De acordo com a Polícia Civil, a motivação do assassinato está ligada a uma antiga disputa entre a vítima e a vizinha apontada como mandante.

Ambos possuíam bares na região do ramal Água Branca. Com a abertura do estabelecimento do professor, a suspeita teria percebido uma queda no movimento do seu comércio, o que teria agravado os conflitos entre os dois.

A polícia também apurou que a mulher já havia feito ameaças contra o professor em ocasiões anteriores. Em determinado momento, ela teria procurado o sobrinho, Lucas, e ordenado que ele organizasse a execução do crime.

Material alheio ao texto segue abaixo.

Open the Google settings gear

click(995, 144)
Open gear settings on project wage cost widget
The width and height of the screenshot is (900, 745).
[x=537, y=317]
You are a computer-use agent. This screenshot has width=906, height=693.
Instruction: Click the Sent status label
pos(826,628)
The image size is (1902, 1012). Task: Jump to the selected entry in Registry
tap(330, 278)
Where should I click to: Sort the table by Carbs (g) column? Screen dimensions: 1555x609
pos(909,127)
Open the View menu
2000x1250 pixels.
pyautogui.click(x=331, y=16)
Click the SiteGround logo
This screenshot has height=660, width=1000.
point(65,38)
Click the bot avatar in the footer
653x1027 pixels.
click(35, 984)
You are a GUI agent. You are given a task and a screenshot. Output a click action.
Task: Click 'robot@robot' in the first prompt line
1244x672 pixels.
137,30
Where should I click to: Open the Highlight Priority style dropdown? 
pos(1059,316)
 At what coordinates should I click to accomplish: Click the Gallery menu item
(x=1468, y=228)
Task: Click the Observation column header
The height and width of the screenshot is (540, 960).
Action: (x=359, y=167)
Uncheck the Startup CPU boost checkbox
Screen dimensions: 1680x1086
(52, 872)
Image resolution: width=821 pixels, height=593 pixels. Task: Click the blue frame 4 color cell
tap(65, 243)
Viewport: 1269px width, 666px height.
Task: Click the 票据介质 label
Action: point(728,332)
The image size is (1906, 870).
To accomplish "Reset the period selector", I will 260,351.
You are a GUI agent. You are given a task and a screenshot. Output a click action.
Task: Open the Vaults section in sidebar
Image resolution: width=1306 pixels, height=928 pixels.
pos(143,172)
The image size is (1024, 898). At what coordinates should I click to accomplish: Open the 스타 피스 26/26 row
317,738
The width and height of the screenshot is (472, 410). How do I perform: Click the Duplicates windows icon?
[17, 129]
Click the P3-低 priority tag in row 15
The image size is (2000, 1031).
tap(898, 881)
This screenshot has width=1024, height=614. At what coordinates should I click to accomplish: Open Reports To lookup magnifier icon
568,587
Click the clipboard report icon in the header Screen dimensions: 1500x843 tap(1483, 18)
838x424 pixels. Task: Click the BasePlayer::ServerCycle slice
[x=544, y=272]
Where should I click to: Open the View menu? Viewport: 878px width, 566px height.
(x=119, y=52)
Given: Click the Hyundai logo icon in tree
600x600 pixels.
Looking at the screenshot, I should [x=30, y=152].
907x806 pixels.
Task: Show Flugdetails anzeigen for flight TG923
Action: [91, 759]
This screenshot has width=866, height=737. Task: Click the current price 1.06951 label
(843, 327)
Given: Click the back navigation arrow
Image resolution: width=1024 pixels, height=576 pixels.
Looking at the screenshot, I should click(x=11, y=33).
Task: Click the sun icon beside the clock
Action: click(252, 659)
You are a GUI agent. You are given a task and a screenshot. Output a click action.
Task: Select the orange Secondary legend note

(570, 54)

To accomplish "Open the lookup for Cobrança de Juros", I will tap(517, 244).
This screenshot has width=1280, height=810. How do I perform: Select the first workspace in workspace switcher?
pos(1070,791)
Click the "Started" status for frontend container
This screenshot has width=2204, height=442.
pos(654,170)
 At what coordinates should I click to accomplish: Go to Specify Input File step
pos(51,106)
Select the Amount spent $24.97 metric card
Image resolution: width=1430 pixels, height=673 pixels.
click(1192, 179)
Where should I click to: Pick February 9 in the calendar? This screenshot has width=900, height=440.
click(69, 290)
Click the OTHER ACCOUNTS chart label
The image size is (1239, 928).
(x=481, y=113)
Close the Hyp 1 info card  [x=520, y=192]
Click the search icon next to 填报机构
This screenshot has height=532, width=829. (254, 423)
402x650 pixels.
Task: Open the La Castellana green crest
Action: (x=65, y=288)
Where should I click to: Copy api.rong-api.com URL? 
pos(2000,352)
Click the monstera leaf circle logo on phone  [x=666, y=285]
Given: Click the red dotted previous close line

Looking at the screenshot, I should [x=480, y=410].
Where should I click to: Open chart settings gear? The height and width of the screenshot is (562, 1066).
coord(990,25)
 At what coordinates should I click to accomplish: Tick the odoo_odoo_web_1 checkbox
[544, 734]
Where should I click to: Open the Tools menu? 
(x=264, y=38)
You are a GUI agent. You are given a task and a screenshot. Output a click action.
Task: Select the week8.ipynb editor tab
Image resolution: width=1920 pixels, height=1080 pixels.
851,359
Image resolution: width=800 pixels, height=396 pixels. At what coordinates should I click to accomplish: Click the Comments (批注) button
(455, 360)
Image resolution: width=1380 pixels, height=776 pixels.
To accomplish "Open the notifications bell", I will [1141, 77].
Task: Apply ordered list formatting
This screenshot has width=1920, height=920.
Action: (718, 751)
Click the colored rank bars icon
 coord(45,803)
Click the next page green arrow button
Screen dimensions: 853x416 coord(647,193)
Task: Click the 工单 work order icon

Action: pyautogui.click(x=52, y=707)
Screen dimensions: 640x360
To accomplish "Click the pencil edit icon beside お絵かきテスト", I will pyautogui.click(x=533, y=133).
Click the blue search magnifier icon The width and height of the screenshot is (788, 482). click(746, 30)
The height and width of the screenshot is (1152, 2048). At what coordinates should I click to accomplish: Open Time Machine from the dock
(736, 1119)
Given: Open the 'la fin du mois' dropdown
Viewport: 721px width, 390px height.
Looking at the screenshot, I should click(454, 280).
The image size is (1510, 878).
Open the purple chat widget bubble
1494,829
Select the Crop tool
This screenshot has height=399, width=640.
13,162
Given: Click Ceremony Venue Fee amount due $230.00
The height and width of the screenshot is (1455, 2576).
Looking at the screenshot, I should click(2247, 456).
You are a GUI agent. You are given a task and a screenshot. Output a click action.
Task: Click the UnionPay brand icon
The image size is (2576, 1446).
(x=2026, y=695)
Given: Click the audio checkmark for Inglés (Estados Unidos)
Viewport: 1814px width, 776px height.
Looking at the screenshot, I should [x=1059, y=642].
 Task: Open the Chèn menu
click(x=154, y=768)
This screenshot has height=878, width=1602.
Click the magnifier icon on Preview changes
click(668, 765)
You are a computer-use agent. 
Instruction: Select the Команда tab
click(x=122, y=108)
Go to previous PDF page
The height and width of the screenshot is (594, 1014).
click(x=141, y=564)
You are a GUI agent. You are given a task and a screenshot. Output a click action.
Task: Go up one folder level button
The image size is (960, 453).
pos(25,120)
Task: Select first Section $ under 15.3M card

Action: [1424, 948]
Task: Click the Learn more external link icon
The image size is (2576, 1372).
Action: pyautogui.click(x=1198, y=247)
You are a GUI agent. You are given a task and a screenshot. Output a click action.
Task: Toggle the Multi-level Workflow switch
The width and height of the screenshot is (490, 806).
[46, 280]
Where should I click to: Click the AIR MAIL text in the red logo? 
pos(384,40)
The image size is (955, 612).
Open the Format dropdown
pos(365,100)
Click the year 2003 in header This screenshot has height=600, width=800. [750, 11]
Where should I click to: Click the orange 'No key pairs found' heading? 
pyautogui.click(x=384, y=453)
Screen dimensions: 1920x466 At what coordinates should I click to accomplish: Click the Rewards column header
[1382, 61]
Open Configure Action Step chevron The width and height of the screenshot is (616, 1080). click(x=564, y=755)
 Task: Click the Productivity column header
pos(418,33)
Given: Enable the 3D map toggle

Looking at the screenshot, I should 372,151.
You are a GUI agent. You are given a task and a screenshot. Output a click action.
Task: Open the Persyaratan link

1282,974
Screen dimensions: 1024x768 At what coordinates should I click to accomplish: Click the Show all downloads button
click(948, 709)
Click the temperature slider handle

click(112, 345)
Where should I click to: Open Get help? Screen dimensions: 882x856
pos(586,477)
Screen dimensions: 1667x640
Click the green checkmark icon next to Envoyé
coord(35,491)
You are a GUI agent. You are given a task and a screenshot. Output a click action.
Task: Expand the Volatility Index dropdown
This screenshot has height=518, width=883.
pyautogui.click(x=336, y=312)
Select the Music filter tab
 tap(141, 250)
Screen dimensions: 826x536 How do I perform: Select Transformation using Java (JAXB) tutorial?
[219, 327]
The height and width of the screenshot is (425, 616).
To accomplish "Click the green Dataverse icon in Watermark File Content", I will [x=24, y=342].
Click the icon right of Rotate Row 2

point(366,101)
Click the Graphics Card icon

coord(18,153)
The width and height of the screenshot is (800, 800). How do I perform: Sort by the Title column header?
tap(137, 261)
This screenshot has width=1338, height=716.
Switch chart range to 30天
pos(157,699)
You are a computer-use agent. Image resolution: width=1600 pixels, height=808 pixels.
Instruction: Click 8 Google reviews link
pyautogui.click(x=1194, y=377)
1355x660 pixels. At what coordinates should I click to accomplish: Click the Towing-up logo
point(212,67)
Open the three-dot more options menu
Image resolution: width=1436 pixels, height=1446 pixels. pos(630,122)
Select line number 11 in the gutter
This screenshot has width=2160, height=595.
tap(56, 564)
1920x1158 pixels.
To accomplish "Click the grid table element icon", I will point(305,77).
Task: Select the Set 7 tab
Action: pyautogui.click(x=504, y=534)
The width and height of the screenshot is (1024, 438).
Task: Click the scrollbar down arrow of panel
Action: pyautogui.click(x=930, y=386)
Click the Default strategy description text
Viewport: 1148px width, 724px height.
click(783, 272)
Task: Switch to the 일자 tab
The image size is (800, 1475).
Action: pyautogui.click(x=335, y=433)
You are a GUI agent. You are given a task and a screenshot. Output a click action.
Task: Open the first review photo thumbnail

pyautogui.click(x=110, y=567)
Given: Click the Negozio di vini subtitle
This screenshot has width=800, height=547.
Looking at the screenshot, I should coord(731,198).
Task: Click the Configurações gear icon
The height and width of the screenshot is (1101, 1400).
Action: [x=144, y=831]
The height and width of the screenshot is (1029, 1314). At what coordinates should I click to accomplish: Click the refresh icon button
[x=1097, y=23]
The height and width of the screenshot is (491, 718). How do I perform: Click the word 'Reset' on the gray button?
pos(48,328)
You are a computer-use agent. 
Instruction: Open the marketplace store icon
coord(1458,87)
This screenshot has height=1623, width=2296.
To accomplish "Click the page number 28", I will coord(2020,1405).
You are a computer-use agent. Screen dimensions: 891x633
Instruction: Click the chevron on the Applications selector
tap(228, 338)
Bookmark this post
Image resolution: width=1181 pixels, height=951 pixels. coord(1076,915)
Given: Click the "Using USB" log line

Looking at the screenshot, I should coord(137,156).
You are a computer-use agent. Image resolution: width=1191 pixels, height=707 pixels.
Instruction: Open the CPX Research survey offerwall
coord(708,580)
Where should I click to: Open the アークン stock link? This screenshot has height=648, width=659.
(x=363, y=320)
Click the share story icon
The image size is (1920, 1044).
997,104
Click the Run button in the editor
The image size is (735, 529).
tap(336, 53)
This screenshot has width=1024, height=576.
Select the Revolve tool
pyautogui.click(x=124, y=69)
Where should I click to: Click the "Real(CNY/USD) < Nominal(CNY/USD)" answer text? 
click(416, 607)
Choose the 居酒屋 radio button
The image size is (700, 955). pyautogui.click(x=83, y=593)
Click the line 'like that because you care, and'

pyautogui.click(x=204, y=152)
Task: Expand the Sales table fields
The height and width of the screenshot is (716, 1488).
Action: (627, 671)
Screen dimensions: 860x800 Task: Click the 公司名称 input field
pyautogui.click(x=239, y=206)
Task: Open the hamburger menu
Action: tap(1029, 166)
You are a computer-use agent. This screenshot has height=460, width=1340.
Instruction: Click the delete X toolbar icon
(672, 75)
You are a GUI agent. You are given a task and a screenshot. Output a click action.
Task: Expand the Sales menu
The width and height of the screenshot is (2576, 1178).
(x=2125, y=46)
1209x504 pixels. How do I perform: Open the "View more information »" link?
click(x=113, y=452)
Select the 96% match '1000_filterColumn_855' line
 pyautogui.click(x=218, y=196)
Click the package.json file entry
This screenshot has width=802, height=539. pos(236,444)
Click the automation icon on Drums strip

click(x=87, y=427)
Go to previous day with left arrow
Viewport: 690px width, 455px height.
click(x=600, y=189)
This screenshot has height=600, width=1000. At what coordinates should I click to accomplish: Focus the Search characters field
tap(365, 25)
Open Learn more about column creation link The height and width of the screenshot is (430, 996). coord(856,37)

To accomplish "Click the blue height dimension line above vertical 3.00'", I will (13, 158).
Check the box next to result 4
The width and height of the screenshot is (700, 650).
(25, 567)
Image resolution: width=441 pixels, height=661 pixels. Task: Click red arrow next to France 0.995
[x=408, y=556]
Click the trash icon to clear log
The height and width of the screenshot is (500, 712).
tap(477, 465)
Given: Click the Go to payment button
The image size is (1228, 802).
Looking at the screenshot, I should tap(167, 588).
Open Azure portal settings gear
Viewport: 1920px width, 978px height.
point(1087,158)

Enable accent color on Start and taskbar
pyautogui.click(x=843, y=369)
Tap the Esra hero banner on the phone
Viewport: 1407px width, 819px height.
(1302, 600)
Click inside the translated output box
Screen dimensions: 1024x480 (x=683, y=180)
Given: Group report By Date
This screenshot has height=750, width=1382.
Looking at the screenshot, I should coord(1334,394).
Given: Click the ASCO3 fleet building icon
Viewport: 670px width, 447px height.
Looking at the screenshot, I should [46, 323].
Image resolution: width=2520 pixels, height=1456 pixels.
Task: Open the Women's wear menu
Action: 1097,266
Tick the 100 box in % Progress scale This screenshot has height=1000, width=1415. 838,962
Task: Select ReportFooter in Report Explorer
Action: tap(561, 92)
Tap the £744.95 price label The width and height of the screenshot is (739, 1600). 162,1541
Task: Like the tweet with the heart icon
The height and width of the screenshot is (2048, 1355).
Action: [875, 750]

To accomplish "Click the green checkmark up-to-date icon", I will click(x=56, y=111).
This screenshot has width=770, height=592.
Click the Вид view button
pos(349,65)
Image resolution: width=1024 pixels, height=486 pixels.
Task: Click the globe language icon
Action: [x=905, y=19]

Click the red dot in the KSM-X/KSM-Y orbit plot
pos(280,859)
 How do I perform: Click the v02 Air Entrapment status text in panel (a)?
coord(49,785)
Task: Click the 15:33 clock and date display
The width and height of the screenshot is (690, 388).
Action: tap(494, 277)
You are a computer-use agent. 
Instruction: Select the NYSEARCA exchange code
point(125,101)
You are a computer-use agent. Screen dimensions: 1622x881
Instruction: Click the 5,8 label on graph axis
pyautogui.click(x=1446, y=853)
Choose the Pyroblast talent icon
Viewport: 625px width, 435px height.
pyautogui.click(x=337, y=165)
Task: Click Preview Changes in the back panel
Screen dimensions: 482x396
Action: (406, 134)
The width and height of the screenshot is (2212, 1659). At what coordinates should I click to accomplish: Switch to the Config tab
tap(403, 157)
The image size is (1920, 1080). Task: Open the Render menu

Três dias antes do assassinato, Lucas e o executor foram até o ramal para observar a rotina da vítima e definir a melhor forma de realizar o homicídio.

No dia do crime, segundo a investigação, a suspeita teria entregue a arma utilizada na execução ao grupo.

Prisões

As prisões ocorreram em diferentes bairros da zona norte de Manaus.

Lucas foi preso no dia 25 de fevereiro, no bairro Monte das Oliveiras. Já Antônio Carlos e Rafael Fernando foram capturados na terça-feira (3), nos bairros Novo Aleixo e Colônia Terra Nova.

O último a ser preso foi Emerson Sevalho, localizado na quarta-feira (4), também na Colônia Terra Nova.

Os quatro suspeitos devem responder por homicídio qualificado e associação criminosa e permanecem à disposição da Justiça. A Polícia Civil segue em busca da suspeita apontada como mandante do assassinato.